Customize the placeholder text of your questions

Customize the placeholder text of your questions to prevent confusion and set expectations about the format and length of answers. This can speed up answering a form and improve completion rates.

You can use placeholder text to prevent submission errors by clarifying expectations about formatting, for example, by showing examples of character case and structure. You can also provide contextual help for your respondents in long-form questions to decrease cognitive load or prevent writer’s block.

Placeholder text customization works on the question level, so you can customize the placeholder text of each supported question separately in your form.

The supported question types for placeholder text customization are the following:

  • Short text
  • Long text
  • Number
  • Email
  • Website
  • Dropdown
  • Clarify with AI
  • FAQ with AI
  • Video and Audio (when Text is selected)

To customize the placeholder text of your questions:

  1. Open up an existing form or create a new one and click + Add content.

  1. Select a supported question type from the list.

  1. Write your question, and optionally, add a description.

  1. Toggle the Custom placeholder text switch and type your placeholder in the text field below the toggle. The text you’ve typed will instantly appear in the placeholder field of your question.

The Address and Contact Info question types don’t support customized placeholder text fields by default, however, you can easily move your questions asking for address or contact information into a Multi-Question Page to start customizing your placeholder text.

In the example below, we’ve added some Short text questions to a Multi-Question Page asking for people’s address, and we’ve customized the placeholder text to give them guidance on what a properly formatted UK address should look like.

If you’re using the placeholder text field to provide information about the correct answer format, you can also toggle the Answer validation switch to add validation criteria with regular expressions (regex).

In the example below, we’ve added a validation pattern that will only allow people to enter 6-12 characters, uppercase letters, and numbers in the text field. We’ve also added an example of what a correctly formatted coupon code would look like in the placeholder text field.

Note that in the published form, the placeholder text will disappear as soon as your respondent starts typing their answer in the text field…

…so make sure you don’t add your question, description, or any other information that needs to be visible while completing the form as your placeholder text.

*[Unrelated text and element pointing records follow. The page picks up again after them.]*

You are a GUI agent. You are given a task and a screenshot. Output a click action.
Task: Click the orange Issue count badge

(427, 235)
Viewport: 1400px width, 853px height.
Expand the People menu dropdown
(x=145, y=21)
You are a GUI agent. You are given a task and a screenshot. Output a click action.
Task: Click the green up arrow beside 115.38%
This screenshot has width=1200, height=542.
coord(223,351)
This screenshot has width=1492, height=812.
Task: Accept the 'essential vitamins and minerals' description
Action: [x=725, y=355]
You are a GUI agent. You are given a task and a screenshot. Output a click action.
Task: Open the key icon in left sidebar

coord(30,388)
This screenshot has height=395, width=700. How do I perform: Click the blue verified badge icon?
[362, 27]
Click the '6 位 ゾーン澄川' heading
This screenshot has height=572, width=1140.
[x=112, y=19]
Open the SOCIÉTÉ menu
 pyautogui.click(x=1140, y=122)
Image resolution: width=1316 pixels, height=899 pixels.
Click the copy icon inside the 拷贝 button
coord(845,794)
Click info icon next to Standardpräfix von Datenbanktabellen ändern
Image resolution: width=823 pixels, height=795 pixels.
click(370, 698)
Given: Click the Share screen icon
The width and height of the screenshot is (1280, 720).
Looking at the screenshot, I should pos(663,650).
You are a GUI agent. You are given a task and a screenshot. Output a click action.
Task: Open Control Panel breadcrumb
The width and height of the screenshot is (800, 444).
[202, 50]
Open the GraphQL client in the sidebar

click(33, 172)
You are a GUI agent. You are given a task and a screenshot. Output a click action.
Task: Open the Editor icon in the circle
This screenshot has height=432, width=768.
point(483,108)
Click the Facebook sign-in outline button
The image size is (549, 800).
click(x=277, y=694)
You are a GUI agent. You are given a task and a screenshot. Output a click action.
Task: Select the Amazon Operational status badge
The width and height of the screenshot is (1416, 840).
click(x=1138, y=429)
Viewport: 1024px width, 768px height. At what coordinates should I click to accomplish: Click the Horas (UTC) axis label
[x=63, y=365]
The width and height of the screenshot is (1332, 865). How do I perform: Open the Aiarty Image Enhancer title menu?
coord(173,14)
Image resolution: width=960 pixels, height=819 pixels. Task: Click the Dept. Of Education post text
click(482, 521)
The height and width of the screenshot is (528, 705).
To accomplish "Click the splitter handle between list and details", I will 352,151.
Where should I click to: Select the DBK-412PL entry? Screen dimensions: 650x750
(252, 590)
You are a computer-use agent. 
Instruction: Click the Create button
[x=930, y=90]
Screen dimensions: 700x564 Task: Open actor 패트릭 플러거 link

Accessibility reminder: placeholder text can’t meet color-contrast requirements, so make sure to never place key information in a placeholder text field.

The custom placeholder text you’ve added to your questions will be translated with the rest of the form if you have the Translations feature enabled. Translations for placeholder text will be generated automatically, and you’ll be able to edit translations manually, just like the rest of your form content.